Increased numbers of circulating donor-specific T helper lymphocytes after human heart valve transplantation.

Implantation of cryopreserved human donor heart valves for either congenital or acquired cardiac disease has been performed since the last three decades. Although the clinical outcome is good, long-term valve degeneration resulting in dysfunction has been observed. A specific immunological response of the recipient against the allograft has been proposed as one of the factors involved in this process. Helper T lymphocytes play an important intermediate role in cellular and humoral immune response. Increasing numbers of circulating donor-specific helper T lymphocytes precursors (HTLp) correlate with graft rejection after organ transplantation. To investigate whether cryopreserved human donor heart valves are able to induce a donor-specific T helper response, we monitored the HTLp frequencies (HTLpf) in peripheral blood samples of 13 patients after valve allograft transplantation by use of a limiting dilution assay followed by an interleukin-2 bioassay. Prior to transplantation, HTLpf specific for donor and third-party antigens showed individual baseline levels.
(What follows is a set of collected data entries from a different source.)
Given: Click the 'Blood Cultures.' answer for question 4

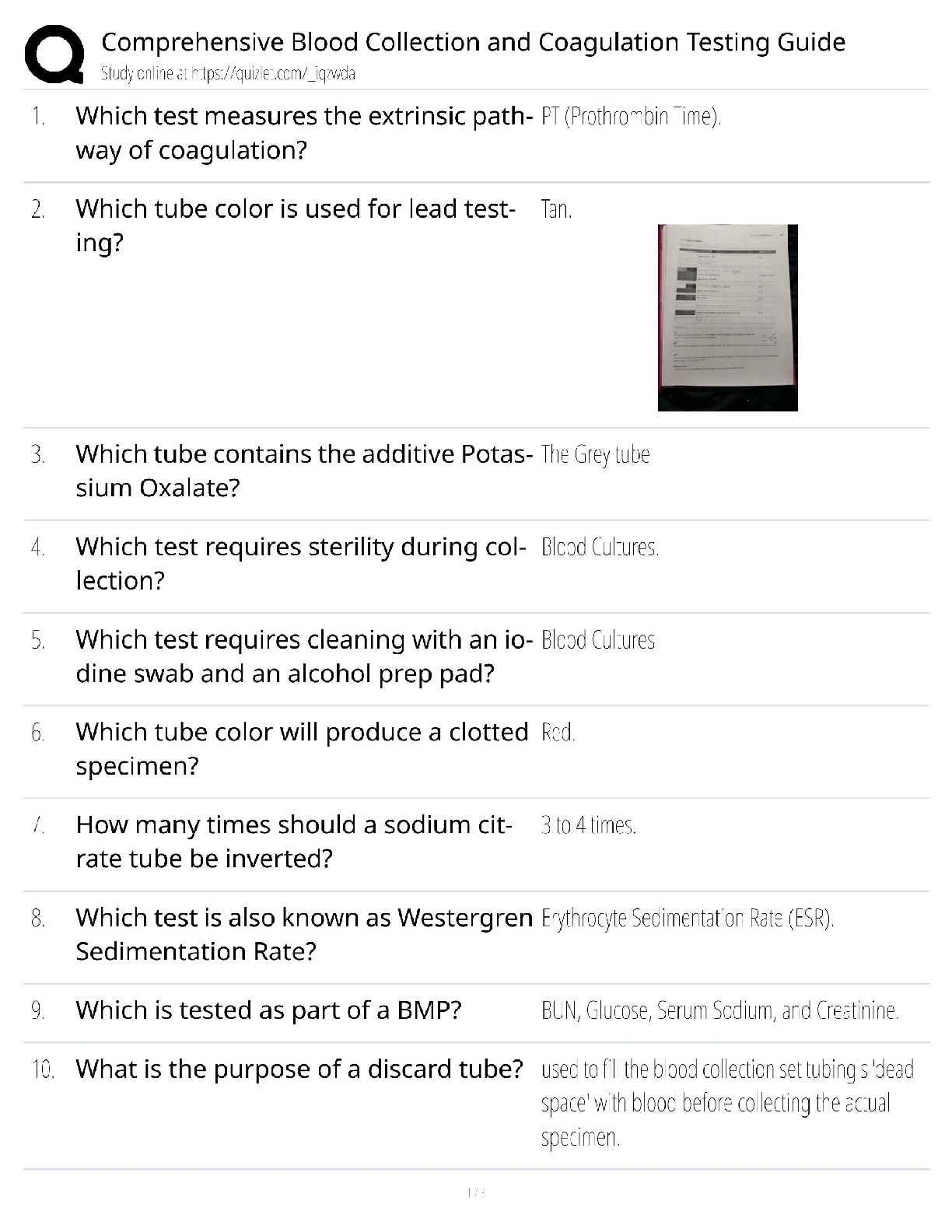Looking at the screenshot, I should point(600,548).
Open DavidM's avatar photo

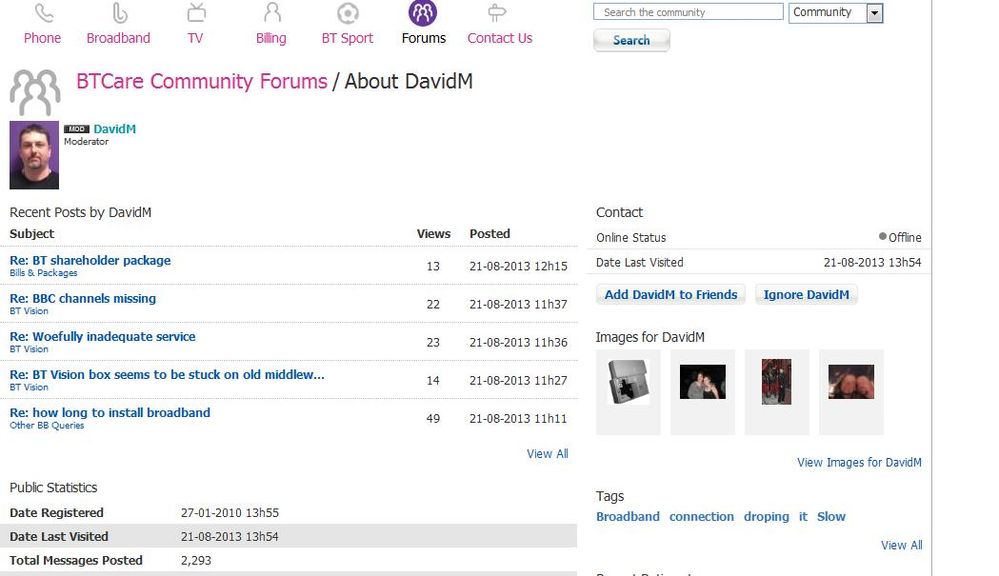[x=34, y=155]
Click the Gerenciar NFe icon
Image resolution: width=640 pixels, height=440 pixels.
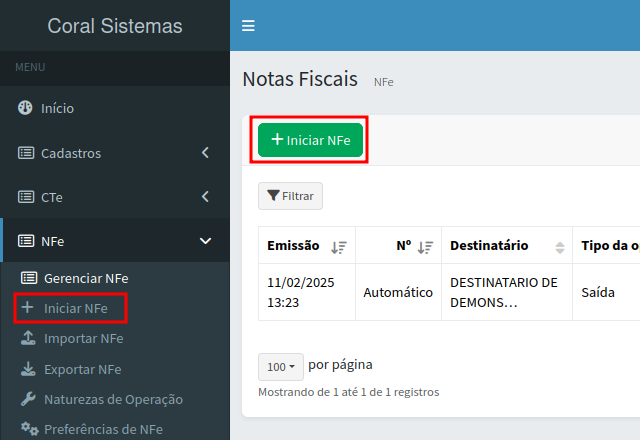point(29,277)
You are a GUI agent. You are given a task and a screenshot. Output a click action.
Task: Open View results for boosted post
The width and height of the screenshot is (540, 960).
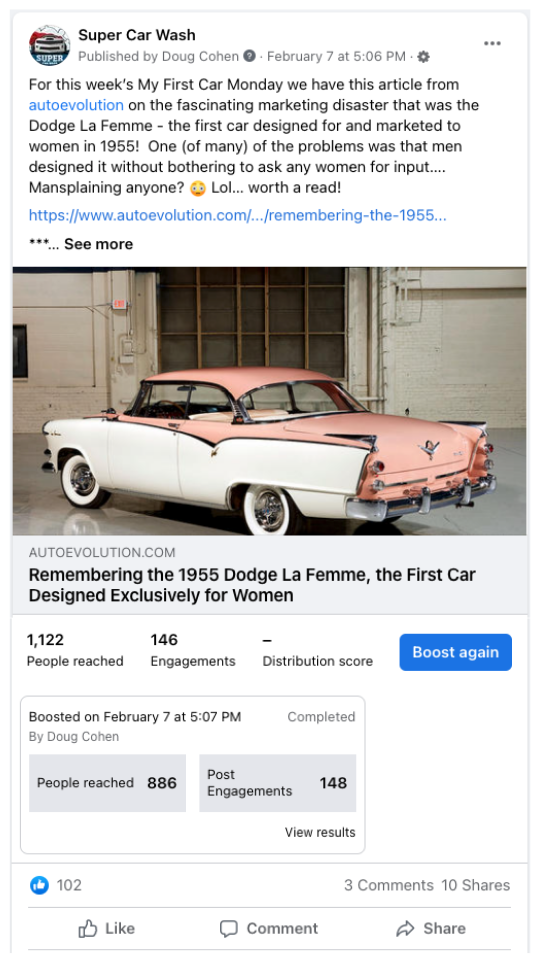[x=320, y=832]
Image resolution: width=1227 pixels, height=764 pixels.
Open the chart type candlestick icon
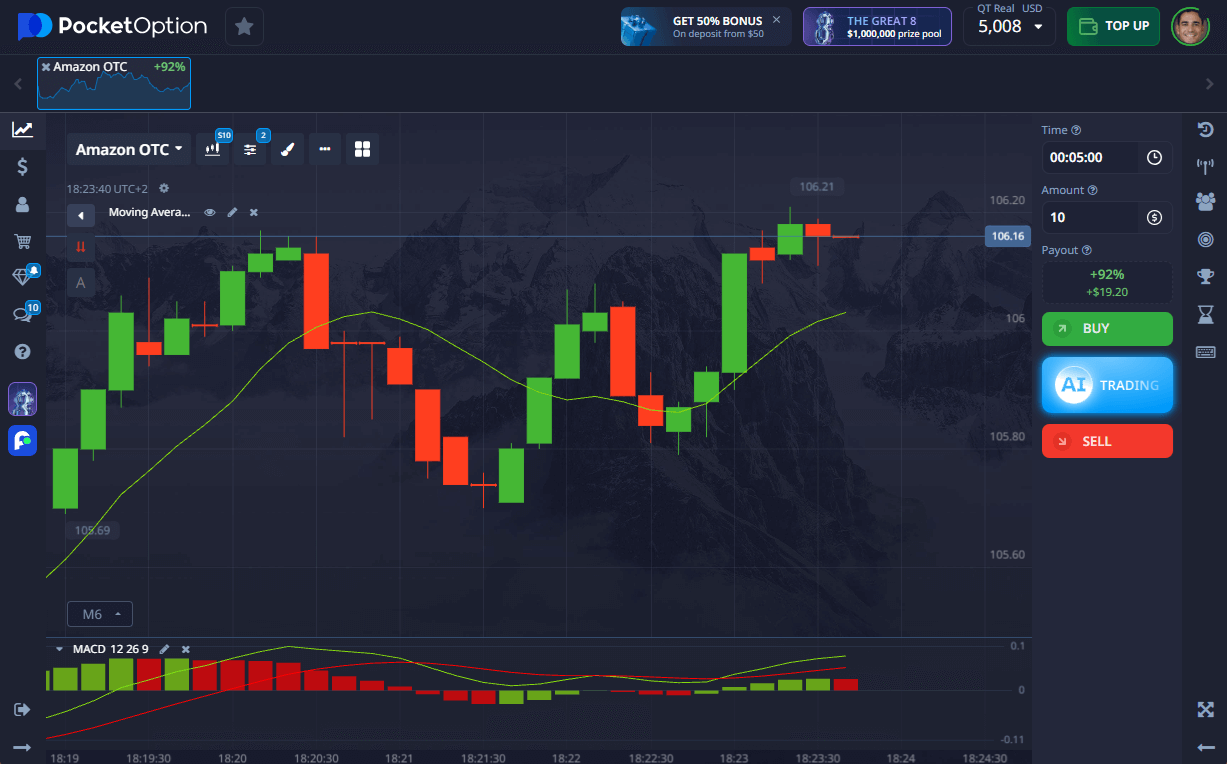click(212, 149)
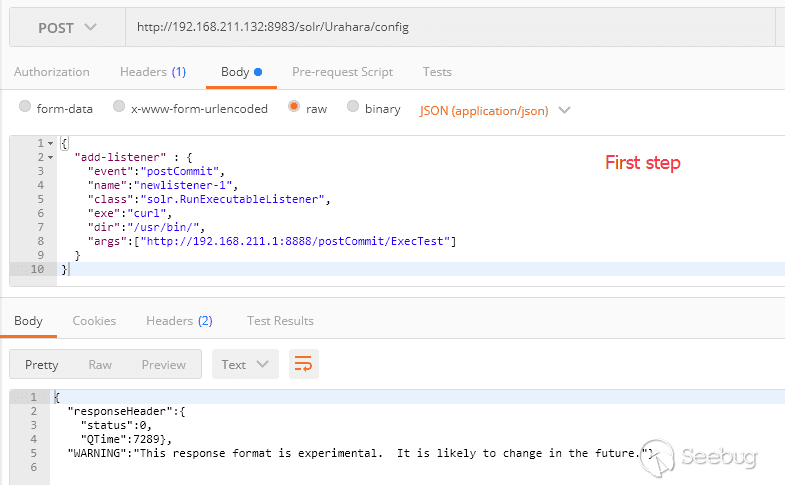The image size is (785, 485).
Task: Click the Raw response view button
Action: 100,364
After allografting, the antidonor frequencies significantly increased in 11 of the 13 patients (P = 0.02). This was not found for stimulation with third-party spleen cells (P = 0.68), which indicates a donor-specific response. Maximal donor-specific HTLpf were already found at 1--2 months after operation. Valve allograft transplantation induces an increase in the numbers of donor-specific HTLp in peripheral blood of the patients. Analogous to organ transplantation, these HTLp may play a crucial role in events that lead to valve damage. Therefore, monitoring of HTLp in peripheral blood samples might be informative for donor valve degeneration (rejection) and subsequently valve allograft failure.